Mon. Not. R. Astron. Soc. (in the press); preprint available at https://arxiv.org/abs/1907.09650

Fast radio bursts (FRBs) are strong bursts detected in the radio band that last for a fraction of a second. Although the mechanism that powers them remains elusive, that hasn’t stopped astronomers from using them as inference tools for a range of topics. Stefan Hackstein and collaborators build a framework that uses FRBs to constrain the properties of the intergalactic magnetic field and its origin.

Credit: NASA, ESA and P. van Dokkum (Yale University)

The cosmological origin of FRBs means that their emission has to propagate through the magnetized intergalactic medium (IGM) and should therefore carry its imprint. Indeed, magnetic fields in the IGM are hard to constrain otherwise. In addition to the IGM imprint, however, FRB emission is also modulated by the immediate environment of the FRB progenitor and the interstellar medium of its host galaxy.

Hackstein et al. model the host galaxy of the FRBs and the magnetic environment of the FRB progenitor.
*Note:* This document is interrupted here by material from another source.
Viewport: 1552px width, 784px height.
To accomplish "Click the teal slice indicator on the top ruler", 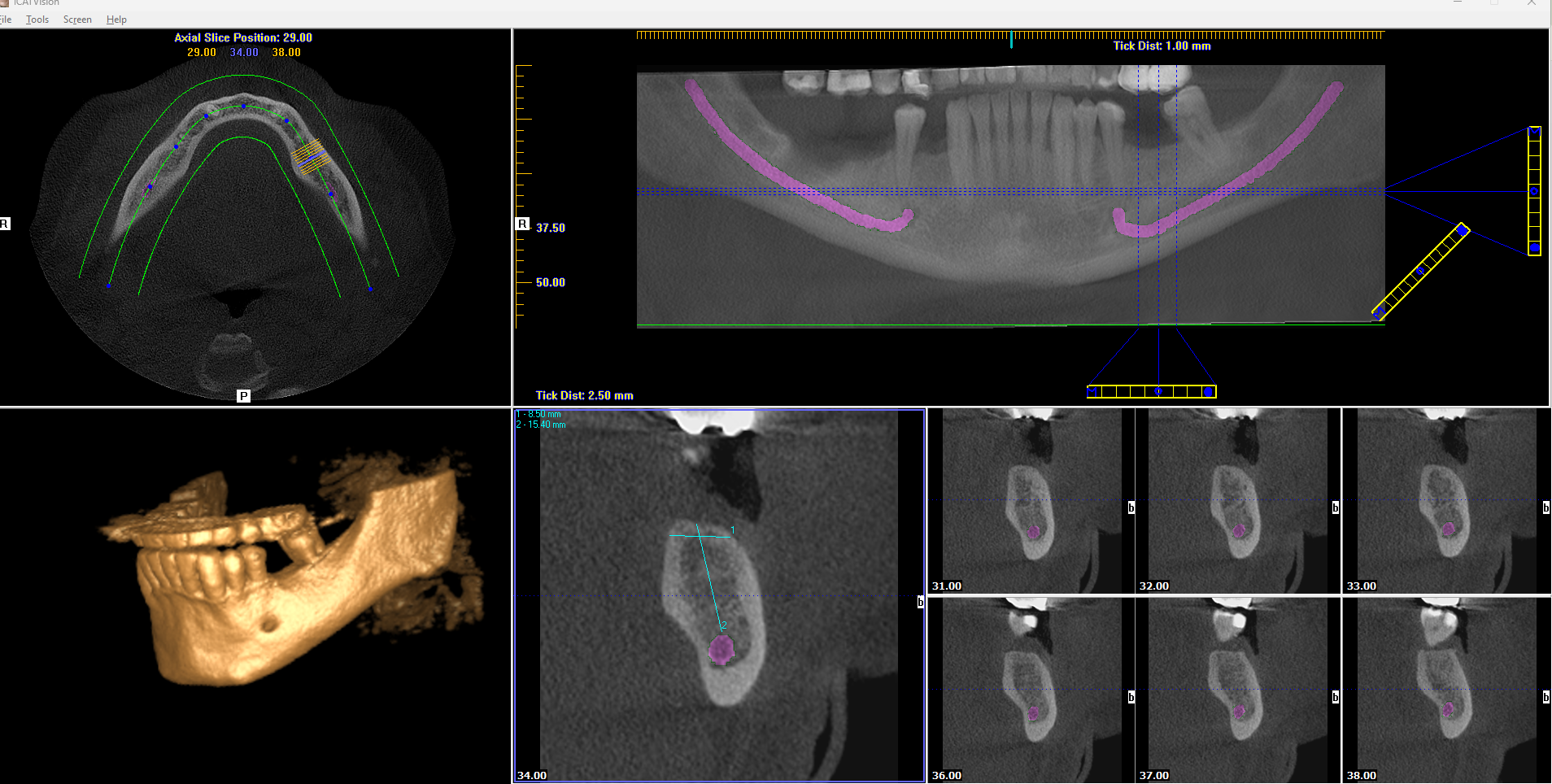I will coord(1011,37).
The authors then use mock FRB observations to differentiate between an IGM magnetic field that is primordially seeded and one induced by astrophysical processes. They find that FRBs in a wind-processed environment within starbursting dwarf galaxies would carry the most information about the IGM magnetic field. However, disentangling that population from others — for example, FRBs in Milky Way-like galaxies or from progenitors without strong winds — is non-trivial.

The upcoming and next generation of radio telescopes (FAST, CHIME, SKA) should be able to accumulate sufficient data on FRBs to start tackling this problem. The authors also plan to introduce more complexity into their framework by considering stellar evolution models and the distribution of galaxies to further hone FRBs as tracers of intergalactic magnetic fields.